Give the material as a JSON list of strings, one string per line and blank lines omitted, from the first line up to and including the line containing "tap(93, 349)".

++++++++

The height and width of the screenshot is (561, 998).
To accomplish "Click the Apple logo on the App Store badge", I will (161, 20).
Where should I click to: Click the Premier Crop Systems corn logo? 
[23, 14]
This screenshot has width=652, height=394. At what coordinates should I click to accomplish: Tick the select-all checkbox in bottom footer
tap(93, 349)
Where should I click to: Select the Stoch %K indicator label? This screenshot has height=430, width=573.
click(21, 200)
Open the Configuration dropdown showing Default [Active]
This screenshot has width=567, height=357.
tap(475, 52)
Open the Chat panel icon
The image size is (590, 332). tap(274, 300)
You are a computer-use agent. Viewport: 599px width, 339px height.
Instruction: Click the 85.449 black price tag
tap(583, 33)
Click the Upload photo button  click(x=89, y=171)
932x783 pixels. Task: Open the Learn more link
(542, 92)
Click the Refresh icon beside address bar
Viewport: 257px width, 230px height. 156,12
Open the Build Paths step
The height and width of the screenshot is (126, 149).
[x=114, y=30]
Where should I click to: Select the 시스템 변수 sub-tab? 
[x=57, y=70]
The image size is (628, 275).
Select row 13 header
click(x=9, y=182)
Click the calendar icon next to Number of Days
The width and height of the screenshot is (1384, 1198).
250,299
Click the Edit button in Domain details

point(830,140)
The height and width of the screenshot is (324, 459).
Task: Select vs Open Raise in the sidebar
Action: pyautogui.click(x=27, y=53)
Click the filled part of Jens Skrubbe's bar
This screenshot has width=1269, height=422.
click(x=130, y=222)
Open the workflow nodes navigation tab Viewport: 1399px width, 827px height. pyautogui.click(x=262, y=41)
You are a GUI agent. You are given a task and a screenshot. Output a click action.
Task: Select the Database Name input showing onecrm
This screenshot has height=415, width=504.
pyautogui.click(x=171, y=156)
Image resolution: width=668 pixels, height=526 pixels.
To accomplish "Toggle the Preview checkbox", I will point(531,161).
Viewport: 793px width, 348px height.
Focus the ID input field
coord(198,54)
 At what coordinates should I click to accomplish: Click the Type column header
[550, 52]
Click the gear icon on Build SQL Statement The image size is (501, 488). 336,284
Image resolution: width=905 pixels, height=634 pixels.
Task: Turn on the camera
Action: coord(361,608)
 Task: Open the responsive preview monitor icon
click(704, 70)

++++++++

> **Task result**
[
  "The height and width of the screenshot is (561, 998).",
  "To accomplish \"Click the Apple logo on the App Store badge\", I will (161, 20).",
  "Where should I click to: Click the Premier Crop Systems corn logo? ",
  "[23, 14]",
  "This screenshot has width=652, height=394. At what coordinates should I click to accomplish: Tick the select-all checkbox in bottom footer",
  "tap(93, 349)"
]